She shifts a little, possibly trying to put distance between them again, but his hands are still on her face and she’s not going anywhere. “I…” her voice drops again, a child’s anxious whisper, and she quivers a little, “If…if he…if he comes back—”

“He,” Victor whispers, the bloodlust on his tongue more audible than he’d like, because it could unsettle and frighten her, but apart from another little quiver, she doesn’t try to move away or break from his touch, “will never come near you again.”

There is a very distinct threat mingled in with the promise, and he knows she hears it. Hears it, understands it, and there is another pause when he thinks she might need more persuasion. But then her fingers slowly curl within the fabric of his shirt, body nudging a little closer, and while her lips are still quivering, she doesn’t look like a trapped animal trying to escape him anymore.

“Never?”

“Never.” He nods, gliding both hands into her hair with possessive delicacy. “Now tell me his name.”

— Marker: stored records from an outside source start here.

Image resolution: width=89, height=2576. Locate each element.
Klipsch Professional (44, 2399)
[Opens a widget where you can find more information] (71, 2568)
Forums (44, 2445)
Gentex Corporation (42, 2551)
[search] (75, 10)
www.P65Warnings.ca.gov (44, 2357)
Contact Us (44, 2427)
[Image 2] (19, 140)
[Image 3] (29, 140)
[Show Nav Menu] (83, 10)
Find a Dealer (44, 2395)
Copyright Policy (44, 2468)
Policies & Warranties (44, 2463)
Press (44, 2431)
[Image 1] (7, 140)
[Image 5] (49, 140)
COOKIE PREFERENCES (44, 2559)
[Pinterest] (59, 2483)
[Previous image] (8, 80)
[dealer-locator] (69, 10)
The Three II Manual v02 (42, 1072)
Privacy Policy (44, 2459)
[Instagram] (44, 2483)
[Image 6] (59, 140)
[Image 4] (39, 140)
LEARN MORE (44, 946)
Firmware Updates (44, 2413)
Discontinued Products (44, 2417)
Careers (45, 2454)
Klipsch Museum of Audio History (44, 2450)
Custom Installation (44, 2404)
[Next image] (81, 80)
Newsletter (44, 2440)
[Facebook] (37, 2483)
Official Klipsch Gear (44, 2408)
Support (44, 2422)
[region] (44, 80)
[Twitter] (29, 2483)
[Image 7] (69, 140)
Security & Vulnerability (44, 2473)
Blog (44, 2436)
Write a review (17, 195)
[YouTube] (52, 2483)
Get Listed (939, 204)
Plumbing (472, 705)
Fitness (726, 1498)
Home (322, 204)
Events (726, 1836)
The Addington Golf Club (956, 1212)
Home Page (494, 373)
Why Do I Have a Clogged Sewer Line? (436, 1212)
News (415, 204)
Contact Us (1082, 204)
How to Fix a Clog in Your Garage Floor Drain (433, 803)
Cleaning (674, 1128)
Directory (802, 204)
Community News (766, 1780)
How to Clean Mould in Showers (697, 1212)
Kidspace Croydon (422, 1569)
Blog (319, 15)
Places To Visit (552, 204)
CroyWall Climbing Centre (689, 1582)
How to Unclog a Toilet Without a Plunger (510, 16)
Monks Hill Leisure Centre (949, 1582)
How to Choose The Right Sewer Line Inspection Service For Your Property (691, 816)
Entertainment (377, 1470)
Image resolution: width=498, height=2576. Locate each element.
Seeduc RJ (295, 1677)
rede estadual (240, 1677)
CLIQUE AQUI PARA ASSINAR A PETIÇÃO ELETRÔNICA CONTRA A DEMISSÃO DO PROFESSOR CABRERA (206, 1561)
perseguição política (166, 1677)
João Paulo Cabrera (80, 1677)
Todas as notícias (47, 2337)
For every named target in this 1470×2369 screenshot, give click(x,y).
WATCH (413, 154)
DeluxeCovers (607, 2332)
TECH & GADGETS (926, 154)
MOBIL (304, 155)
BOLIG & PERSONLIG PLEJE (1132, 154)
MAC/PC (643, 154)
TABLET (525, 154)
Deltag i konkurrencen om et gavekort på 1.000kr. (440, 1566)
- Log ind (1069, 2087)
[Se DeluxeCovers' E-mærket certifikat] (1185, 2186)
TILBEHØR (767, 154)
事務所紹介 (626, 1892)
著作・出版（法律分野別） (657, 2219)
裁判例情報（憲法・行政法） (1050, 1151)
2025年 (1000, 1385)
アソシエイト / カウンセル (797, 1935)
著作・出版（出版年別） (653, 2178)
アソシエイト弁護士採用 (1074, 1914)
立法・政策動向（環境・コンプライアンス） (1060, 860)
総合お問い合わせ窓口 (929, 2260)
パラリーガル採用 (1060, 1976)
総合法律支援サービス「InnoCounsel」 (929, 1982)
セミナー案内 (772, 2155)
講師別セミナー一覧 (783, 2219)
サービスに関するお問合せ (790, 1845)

Her hands are still shaking a little, but her grip on him is an anchor, and his fingers continue stroking and caressing until the tension is gone and she’s more relaxed against his chest. She swallows, twice, and her lips draw closer until they’re resting at his ear. Then, finally, in the softest whisper she’s ever made thus far, she gives a name.

***

Intellectually, Victor knows better than to kill the boy. Don Falcone often takes issue with murder being committed, by his paid employees, without granted permission. And so the proper thing to do would be spend a couple hours with him, alone, and leave it be. Have a quiet chat and then let him live. The boy will spend a few weeks in the ICU, but he’ll live.

Unfortunately, the boy doesn’t quite grasp the concept of shutting up. Two days later, while Iris is still bedridden, nursing her bruised and battered form, Victor overhears the oaf chatting about the whole affair like it was a consensual, equally-desired affair between two agreed parties. He goes into lurid detail about everything, embellishing and adding false details to his friends, who laugh along with him when he says she “got feisty”—his explanation for the scratches along his neck, cheeks, and upper arms. He tells his friends how much she liked it. He calls her a whore.

There are very, very few things in this world still sacred. One of them is Iris’ virtue. Her purity and her innocence. For all that she’s seen and suffered through, she is still untouched, virgin in body and mind and soul. There is only one person living and breathing in this world who deserves to take them from her, and it is _not_ this boy. 

One day, she will become his, all his, completely his. He alone will be the one to leave a mark on unblemished flesh, the one to spill virgin blood, the one to touch the untouched. Iris will be his. She will come to him willingly. She will belong to him. Her purity, her innocence, and her life will be his.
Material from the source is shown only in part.